The tool is an algorithm called CONSERTING (Copy Number Segmentation by Regression Tree in Next-Generation Sequencing).
Researchers created CONSERTING to improve their ability to detect copy number alterations (CNAs) in the information generated by whole-genome sequencing techniques.
The group showed that CONSERTING could detect CNAs with better accuracy and sensitivity than other techniques, including 4 published algorithms used to recognize CNAs in whole-genome sequencing data.
The data the team analyzed encompassed the normal and tumor genomes from 43 children and adults with leukemia, brain tumors, melanoma, and retinoblastoma.
“CONSERTING helped us identify alterations that other algorithms missed, including previously undetected chromosomal rearrangements and copy number alterations present in a small percentage of tumor cells,” said study author Xiang Chen, PhD, of St. Jude Children’s Research Hospital in Memphis, Tennessee.
“[C]ONSERTING identified copy number alterations in children with 100 times greater precision and 10 times greater precision in adults,” added Jinghui Zhang, PhD, also of St. Jude.
Using CONSERTING, the researchers discovered genetic alterations driving pediatric leukemia, low-grade glioma, glioblastoma, and retinoblastoma.
The algorithm also helped the team identify genetic changes that are present in a small percentage of a tumor’s cells. The alterations may be the key to understanding why tumors sometimes return after treatment, they said.
Dr Zhang said CONSERTING should make it easier to track the evolution of tumors with complex genetic rearrangements.
St. Jude has made CONSERTING available to researchers free of charge. The software, user manual, and related data can be downloaded from http://www.stjuderesearch.org/site/lab/zhang.
St.

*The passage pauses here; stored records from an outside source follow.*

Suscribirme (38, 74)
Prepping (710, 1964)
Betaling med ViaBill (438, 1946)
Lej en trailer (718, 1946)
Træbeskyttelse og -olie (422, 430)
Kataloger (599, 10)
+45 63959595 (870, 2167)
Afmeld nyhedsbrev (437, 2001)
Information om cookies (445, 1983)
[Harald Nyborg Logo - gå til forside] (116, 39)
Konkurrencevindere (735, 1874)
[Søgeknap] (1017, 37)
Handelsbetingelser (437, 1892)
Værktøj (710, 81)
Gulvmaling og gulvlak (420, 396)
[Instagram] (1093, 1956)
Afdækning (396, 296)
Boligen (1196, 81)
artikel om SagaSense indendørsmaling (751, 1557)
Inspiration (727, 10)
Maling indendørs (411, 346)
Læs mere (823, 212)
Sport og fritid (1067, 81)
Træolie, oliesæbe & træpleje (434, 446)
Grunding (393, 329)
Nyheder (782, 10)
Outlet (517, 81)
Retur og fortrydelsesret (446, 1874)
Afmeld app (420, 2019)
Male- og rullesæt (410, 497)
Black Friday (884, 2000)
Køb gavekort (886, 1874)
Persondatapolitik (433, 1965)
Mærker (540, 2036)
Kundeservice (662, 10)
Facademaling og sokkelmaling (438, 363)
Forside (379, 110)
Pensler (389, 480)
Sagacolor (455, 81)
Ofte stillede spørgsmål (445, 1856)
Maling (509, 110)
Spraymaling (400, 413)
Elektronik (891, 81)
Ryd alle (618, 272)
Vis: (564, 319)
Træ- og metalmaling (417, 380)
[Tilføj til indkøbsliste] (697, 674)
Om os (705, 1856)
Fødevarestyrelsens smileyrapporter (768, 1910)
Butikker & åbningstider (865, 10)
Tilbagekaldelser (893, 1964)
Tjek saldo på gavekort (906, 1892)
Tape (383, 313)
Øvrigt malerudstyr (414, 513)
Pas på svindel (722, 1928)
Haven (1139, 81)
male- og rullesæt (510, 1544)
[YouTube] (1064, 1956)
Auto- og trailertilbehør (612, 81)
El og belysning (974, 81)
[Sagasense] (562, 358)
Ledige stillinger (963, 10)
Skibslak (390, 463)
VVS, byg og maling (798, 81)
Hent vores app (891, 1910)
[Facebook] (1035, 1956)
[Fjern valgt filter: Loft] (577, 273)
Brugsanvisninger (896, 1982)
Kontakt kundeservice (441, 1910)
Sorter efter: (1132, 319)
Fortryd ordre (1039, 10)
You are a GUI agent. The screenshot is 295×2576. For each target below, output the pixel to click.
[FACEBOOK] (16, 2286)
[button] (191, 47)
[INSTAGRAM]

Jude researchers have also developed a cloud version of CONSERTING and related tools that can be accessed through Amazon Web Services. Instead of downloading CONSERTING, scientists can upload data for analysis.
Creating CONSERTING
Work on CONSERTING began in 2010, shortly after the St. Jude Children’s Research Hospital-Washington University Pediatric Cancer Genome Project was launched. The Pediatric Cancer Genome Project used next-generation, whole-genome sequencing to study some of the most aggressive and least understood childhood cancers.
Early on in the project, researchers realized that existing analytic methods often missed duplications or deletions of DNA segments, particularly small changes that involve a handful of genes and provide insight into the origins of a patient’s cancer.
CONSERTING has now been used to analyze data for the Pediatric Cancer Genome Project. The project includes the normal and cancer genomes of 700 pediatric cancer patients with 21 different cancer subtypes.
CONSERTING combines a method of data analysis called regression tree, which is a machine-learning algorithm, with next-generation, whole-genome sequencing. Machine learning capitalizes on advances in computing to design algorithms that repeatedly and rapidly analyze large, complex sets of data and unearth unexpected insights.
“This combination has provided us with a powerful tool for recognizing copy number alterations, even those present in relatively few cells or in tumor samples that include normal cells along with tumor cells,” Dr Zhang said.
Next-generation, whole-genome sequencing involves breaking the human genome into about 1 billion pieces that are copied and reassembled using the normal genome as a template.
CONSERTING software compensates for gaps and variations in sequencing data. The sequencing data is integrated with information about the chromosomal rearrangements to find CNAs and identify their origins in the genome.